WHAT IS NEEDED
Set down, without alteration, the lines from the one that contains "The width and height of the screenshot is (1227, 515)." through the final line of the material below.

-- Opening Marker --

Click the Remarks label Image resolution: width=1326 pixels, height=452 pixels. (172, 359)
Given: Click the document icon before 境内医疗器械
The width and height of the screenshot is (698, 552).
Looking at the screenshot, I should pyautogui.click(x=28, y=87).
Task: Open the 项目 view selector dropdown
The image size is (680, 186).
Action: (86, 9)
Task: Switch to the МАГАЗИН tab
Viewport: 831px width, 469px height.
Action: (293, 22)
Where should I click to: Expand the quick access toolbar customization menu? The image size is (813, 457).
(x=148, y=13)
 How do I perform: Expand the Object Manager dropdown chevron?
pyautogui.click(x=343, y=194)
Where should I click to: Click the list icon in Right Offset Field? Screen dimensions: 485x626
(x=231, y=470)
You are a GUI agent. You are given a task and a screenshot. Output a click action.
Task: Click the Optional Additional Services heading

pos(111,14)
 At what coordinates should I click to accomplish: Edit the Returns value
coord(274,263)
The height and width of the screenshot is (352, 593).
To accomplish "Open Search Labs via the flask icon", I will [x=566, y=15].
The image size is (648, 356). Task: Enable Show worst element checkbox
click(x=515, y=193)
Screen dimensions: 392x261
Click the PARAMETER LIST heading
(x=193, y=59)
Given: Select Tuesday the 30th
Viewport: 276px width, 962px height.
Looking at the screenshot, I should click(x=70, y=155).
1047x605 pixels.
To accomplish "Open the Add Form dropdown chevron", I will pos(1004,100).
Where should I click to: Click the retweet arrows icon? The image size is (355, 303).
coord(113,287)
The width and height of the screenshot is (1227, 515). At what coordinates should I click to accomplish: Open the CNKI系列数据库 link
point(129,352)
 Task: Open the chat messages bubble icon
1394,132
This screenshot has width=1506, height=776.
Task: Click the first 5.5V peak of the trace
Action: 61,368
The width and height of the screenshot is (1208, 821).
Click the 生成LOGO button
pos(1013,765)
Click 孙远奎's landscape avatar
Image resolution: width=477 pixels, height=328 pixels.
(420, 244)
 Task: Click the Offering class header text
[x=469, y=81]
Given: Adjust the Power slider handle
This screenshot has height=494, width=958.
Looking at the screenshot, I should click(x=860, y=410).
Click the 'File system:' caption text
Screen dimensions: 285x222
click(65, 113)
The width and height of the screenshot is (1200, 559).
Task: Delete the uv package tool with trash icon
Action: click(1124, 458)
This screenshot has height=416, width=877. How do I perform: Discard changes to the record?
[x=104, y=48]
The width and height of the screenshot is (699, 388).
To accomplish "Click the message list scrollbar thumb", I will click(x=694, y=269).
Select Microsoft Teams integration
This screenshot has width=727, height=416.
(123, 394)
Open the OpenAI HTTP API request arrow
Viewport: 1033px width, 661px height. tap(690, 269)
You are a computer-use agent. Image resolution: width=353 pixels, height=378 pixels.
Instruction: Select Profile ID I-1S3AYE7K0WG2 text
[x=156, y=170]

-- Closing Marker --

WRITTEN ANSWER
The width and height of the screenshot is (1227, 515). At what coordinates should I click to accomplish: Open the CNKI系列数据库 link
point(129,352)
 Task: Open the chat messages bubble icon
1394,132
This screenshot has width=1506, height=776.
Task: Click the first 5.5V peak of the trace
Action: 61,368
The width and height of the screenshot is (1208, 821).
Click the 生成LOGO button
pos(1013,765)
Click 孙远奎's landscape avatar
Image resolution: width=477 pixels, height=328 pixels.
(420, 244)
 Task: Click the Offering class header text
[x=469, y=81]
Given: Adjust the Power slider handle
This screenshot has height=494, width=958.
Looking at the screenshot, I should click(x=860, y=410).
Click the 'File system:' caption text
Screen dimensions: 285x222
click(65, 113)
The width and height of the screenshot is (1200, 559).
Task: Delete the uv package tool with trash icon
Action: click(1124, 458)
This screenshot has height=416, width=877. How do I perform: Discard changes to the record?
[x=104, y=48]
The width and height of the screenshot is (699, 388).
To accomplish "Click the message list scrollbar thumb", I will click(x=694, y=269).
Select Microsoft Teams integration
This screenshot has width=727, height=416.
(123, 394)
Open the OpenAI HTTP API request arrow
Viewport: 1033px width, 661px height. tap(690, 269)
You are a computer-use agent. Image resolution: width=353 pixels, height=378 pixels.
Instruction: Select Profile ID I-1S3AYE7K0WG2 text
[x=156, y=170]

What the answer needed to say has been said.